SELECTION >>

--- Start ---

RACHEL MARTIN, HOST:

April is National Poetry Month here in the United States. But in Japan, poetry is also big this time of year when a popular poetry contest sweeps the country. It offers modest prizes and absolutely no fame whatsoever. Entries are by pen name only, but the event is as closely watched as a celebrity sighting or a speech by the prime minister. Competitors use a style of verse that is virtually unknown outside Japan. Lucy Craft looked for rhyme and reason behind the country's love affair with this special style of poetry.

(SOUNDBITE OF POETRY READING)

UNIDENTIFIED WOMAN #1: (Japanese spoken).

LUCY CRAFT, BYLINE: To outsiders, this event near Tokyo is nothing short of bizarre, more like a Sunday bingo game in Queens than a poetry reading.

UNIDENTIFIED WOMAN #1: (Japanese spoken).

CRAFT: Seventy men and women, middle-aged and older, sit rapt as a reader delivers one poem after another out of hundreds submitted.

UNIDENTIFIED WOMAN #1: (Japanese spoken).

(APPLAUSE)

CRAFT: Every once in a while, a buzz of admiring murmurs and for a particularly finely executed turn of phrase, a quick round of applause.

UNIDENTIFIED WOMAN #1: (Japanese spoken).

(APPLAUSE)

CRAFT: A monthly meeting of Tokyo's biggest senryu poetry club has come to order. Like it's better known cousin, haiku, senryu is just three spare lines and 17 syllables long, with the same five-seven-five syllable combination pleasing to Japanese ears. But if haiku is couture, senryu is casual Friday. While haiku is meant to extol nature, senryu is aimed squarely at every man in the foibles and emotions of daily life. The poems are often profound.

UNIDENTIFIED MAN #1: (Reading) With passing of time, even the muddy water regains clarity.

CRAFT: Senryu can be poignant, like this poem setting the misery of the 2011 tsunami against the tableau of cherry blossoms.

UNIDENTIFIED WOMAN #2: (Reading) Ever since then, the hue of springtime will never be as pink.

CRAFT: But many are simple slices of everyday life.

--- End ---

PROVIDED INFORMATION >>
--- Start ---

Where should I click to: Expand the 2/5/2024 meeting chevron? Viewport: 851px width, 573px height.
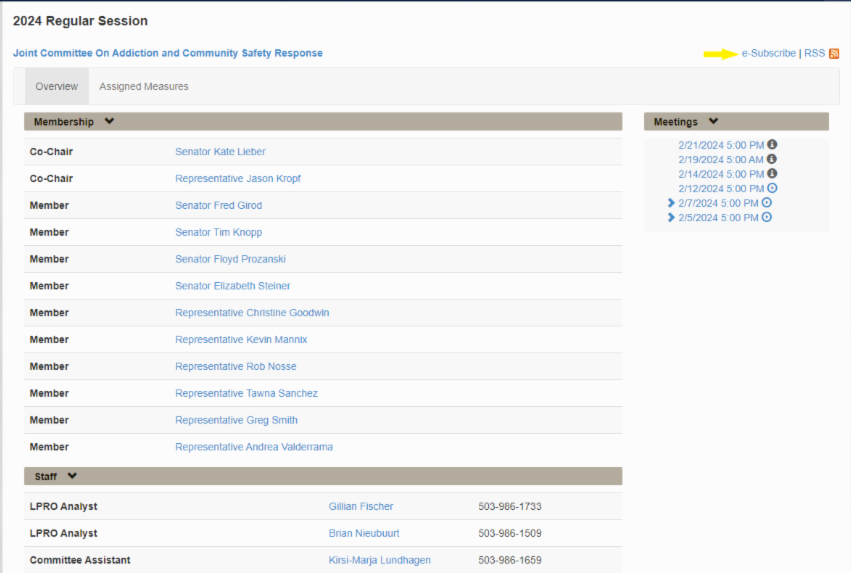[x=671, y=217]
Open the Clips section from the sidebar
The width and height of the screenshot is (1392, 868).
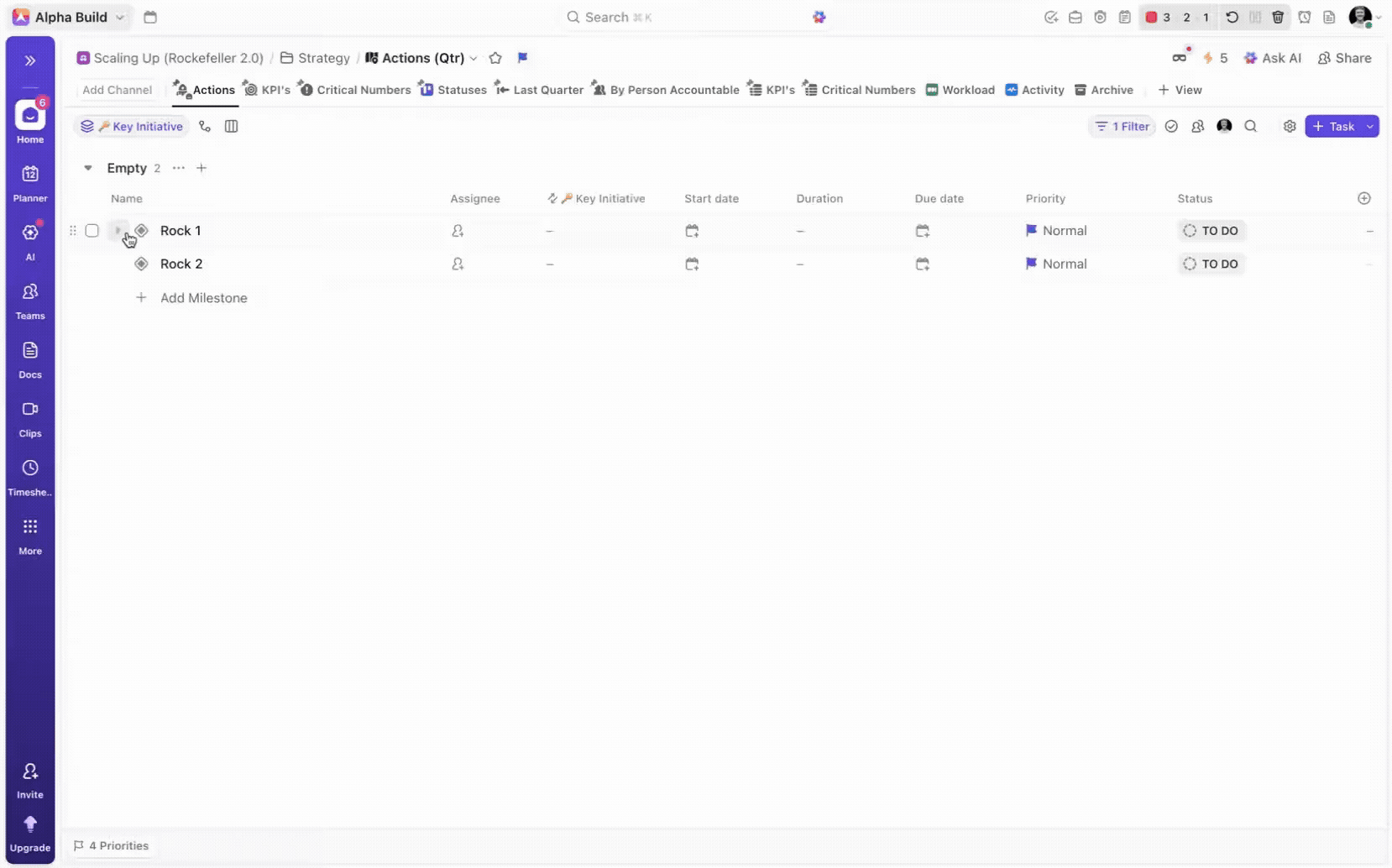(29, 417)
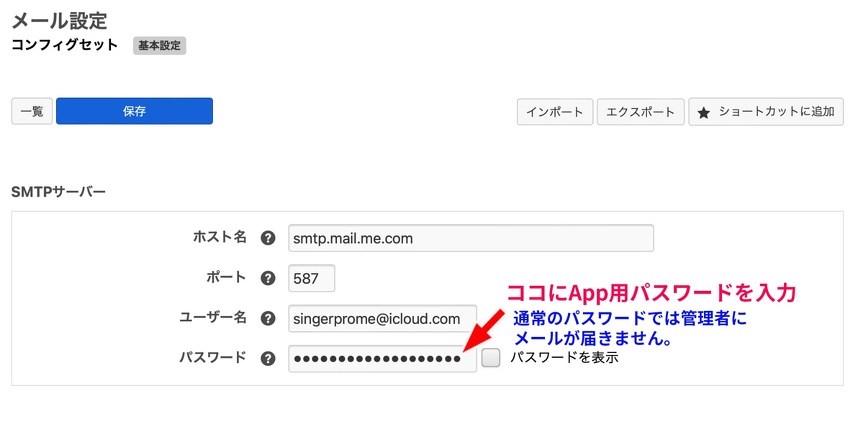The height and width of the screenshot is (428, 858).
Task: Show help for the パスワード field
Action: pyautogui.click(x=267, y=358)
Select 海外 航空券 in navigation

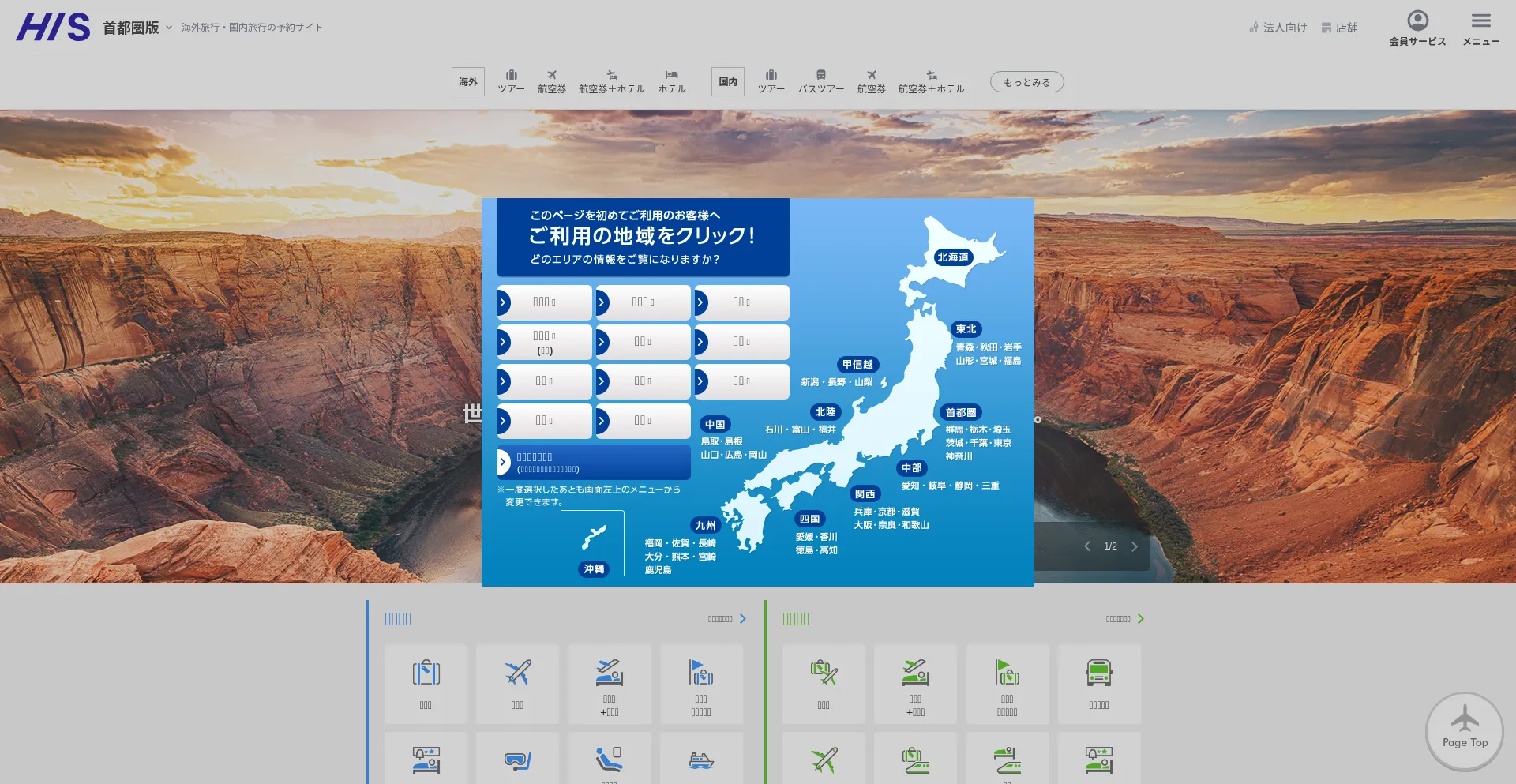coord(551,81)
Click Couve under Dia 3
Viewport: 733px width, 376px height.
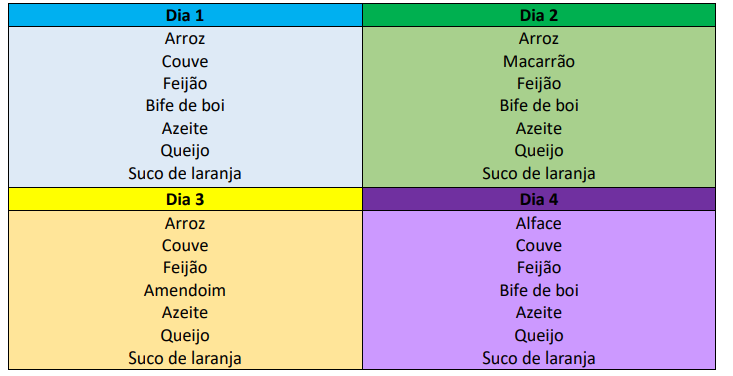click(x=185, y=246)
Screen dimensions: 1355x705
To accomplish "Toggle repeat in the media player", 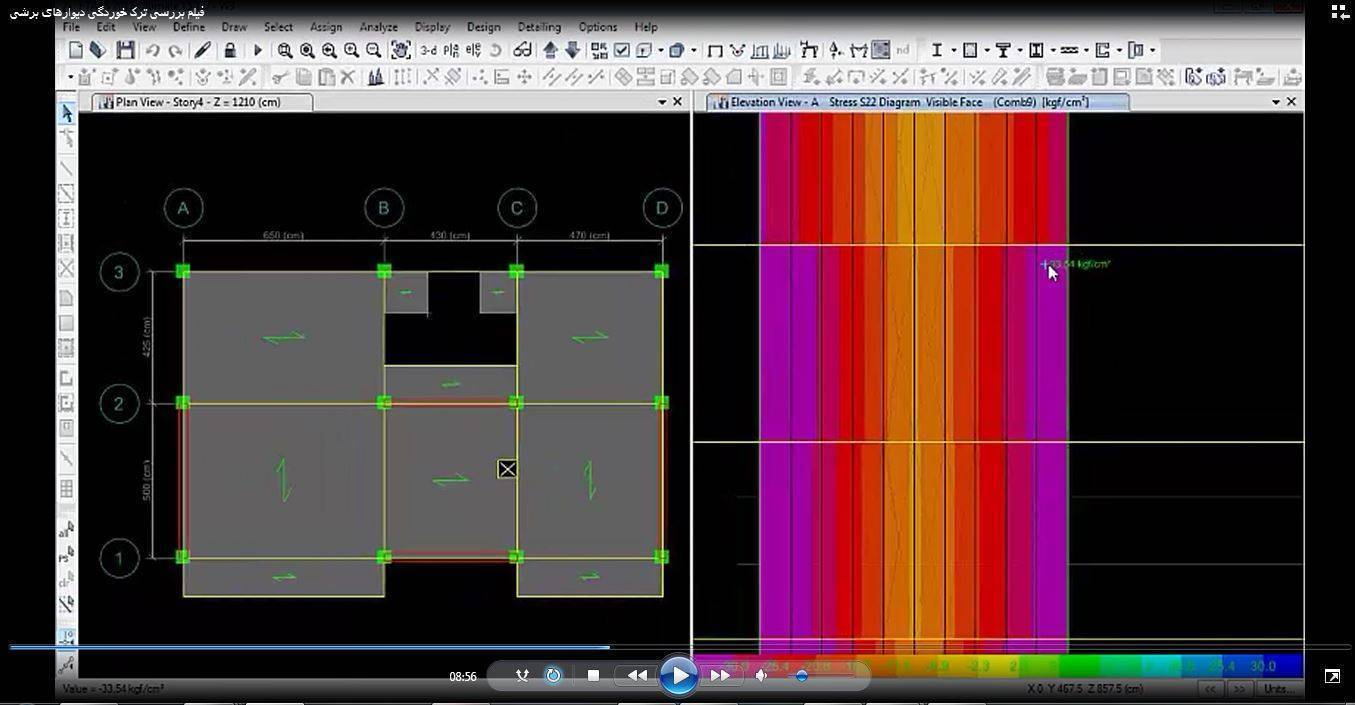I will [x=553, y=676].
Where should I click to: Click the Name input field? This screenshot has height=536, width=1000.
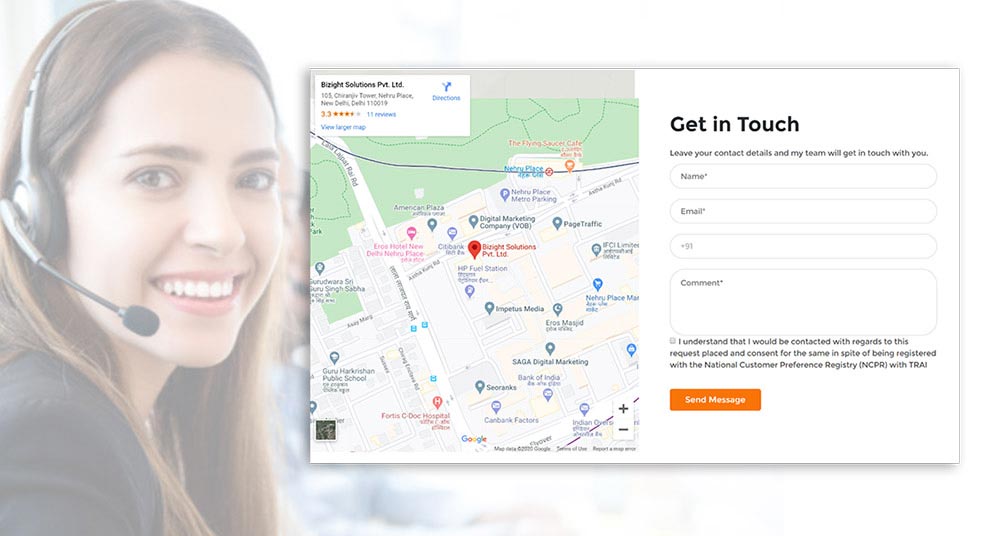[803, 176]
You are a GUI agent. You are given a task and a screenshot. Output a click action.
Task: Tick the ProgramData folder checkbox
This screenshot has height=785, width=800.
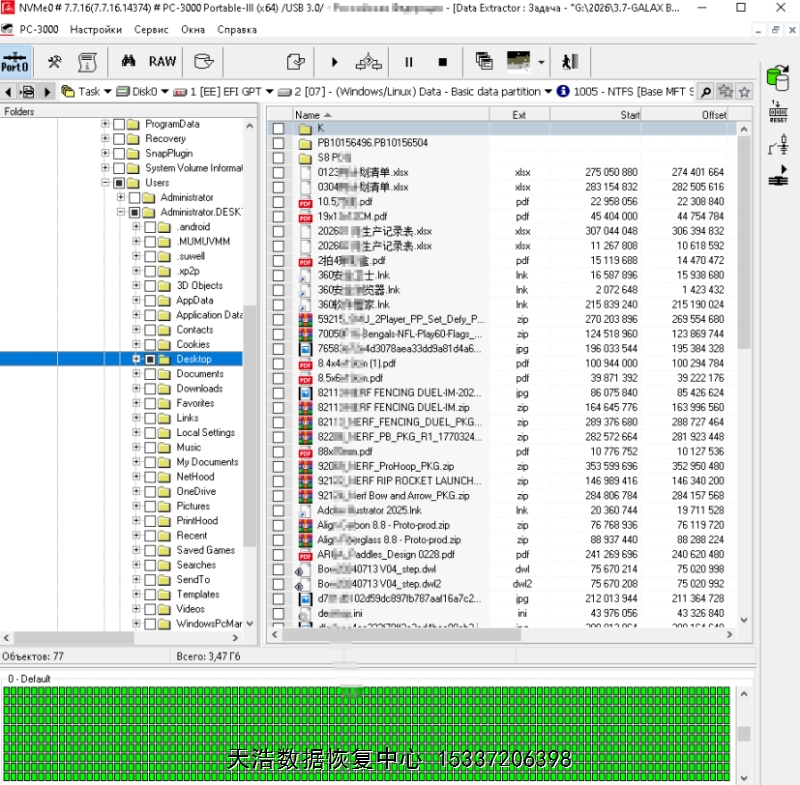[119, 124]
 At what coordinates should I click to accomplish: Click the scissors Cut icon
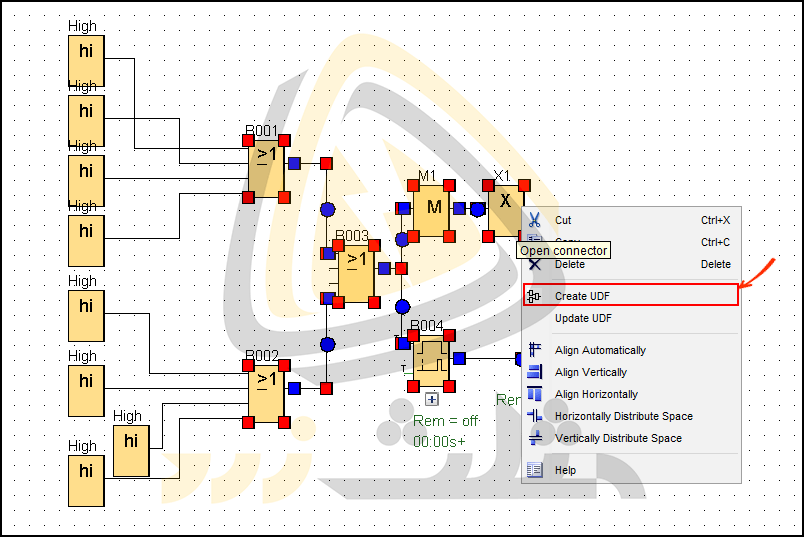[x=534, y=220]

--- End ---

WRITTEN PROBLEM >>
Please reproduce, word for word, the stretch of the senryu transcript that begins with "CRAFT: A monthly" and stops after "are often profound.".

WRITTEN REPLY >>
CRAFT: A monthly meeting of Tokyo's biggest senryu poetry club has come to order. Like it's better known cousin, haiku, senryu is just three spare lines and 17 syllables long, with the same five-seven-five syllable combination pleasing to Japanese ears. But if haiku is couture, senryu is casual Friday. While haiku is meant to extol nature, senryu is aimed squarely at every man in the foibles and emotions of daily life. The poems are often profound.